Former Tom Petty keyboardist Benmont Tench isn’t interested in playing again as the Heartbreakers.
He says he’s open to the idea of playing with the others in various groupings, but that things simply aren’t the same without Petty.
“It isn’t the Heartbreakers without – hell, our rhythm guitar player and occasional lead guitar player. It just isn’t the Heartbreakers,” Tench says in a new Kyle Meredith With… interview, which you can listen to in full below. “Without Tom, it’s like, are the Rolling Stones going to play without Keith [Richards]? No. … Led Zeppelin didn’t continue.”
Tench emphasized that he was only speaking for himself, not his bandmates. Guitarist Mike Campbell has admitted to feeling reluctant about reuniting under the Heartbreakers banner, but says it might happen someday under the right circumstances.
“If we had a reason, then I would be all aboard,” Campbell added. “If there was something that makes sense to me as a real reason to do it, but I don’t really feel it right now.”
In the meantime, Tench confirmed that there’s still material in the vault that could potentially be released at some point. “We always recorded more than what we put out, but we always put out what we thought was the very best,” he told Meredith, “but fairly often, I would wonder why a song had been left off the record.”
The extensive Tom Petty and the Heartbreakers Live at the Fillmore (1997) box set arrived last month.

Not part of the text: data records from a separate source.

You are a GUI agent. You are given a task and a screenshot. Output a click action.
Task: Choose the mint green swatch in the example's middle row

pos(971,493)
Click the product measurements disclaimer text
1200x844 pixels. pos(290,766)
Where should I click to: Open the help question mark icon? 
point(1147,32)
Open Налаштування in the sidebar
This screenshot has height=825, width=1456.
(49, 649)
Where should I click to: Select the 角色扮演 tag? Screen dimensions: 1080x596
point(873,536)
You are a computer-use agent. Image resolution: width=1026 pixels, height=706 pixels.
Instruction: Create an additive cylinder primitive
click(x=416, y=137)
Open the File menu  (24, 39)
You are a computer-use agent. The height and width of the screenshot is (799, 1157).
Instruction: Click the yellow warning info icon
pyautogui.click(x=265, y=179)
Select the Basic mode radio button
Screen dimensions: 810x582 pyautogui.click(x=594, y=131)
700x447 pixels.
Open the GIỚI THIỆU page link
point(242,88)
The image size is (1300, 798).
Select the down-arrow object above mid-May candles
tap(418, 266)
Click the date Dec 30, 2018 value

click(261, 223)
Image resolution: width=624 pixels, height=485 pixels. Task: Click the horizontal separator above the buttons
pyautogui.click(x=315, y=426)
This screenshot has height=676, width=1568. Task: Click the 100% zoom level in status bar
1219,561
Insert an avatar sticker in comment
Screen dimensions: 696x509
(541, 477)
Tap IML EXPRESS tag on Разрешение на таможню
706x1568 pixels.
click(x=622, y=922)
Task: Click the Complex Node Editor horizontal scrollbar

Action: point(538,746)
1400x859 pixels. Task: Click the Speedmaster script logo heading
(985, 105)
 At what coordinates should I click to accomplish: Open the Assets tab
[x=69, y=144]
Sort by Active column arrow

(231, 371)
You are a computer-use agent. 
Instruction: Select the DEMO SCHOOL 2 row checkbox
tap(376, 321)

Tench referenced songs from more recent records, like 2008’s Mudcrutch, 2010’s Mojo, 2014’s Hypnotic Eye and 2016’s Mudcrutch 2. He says there are also “one or two really great songs” that were recorded in 1973 – three years before the band’s debut album – in Tench’s parents’ living room, “completely live to two track.”
Tench isn’t sure if there are any plans release further vault material, since “the cat who knows where everything is buried.” Engineer/producer Ryan Ulyat has been the primary person working on the band’s archival projects since Petty’s death in 2017.
“I hope it comes out because I think it’s cool,” Tench said, “but there’s even more.”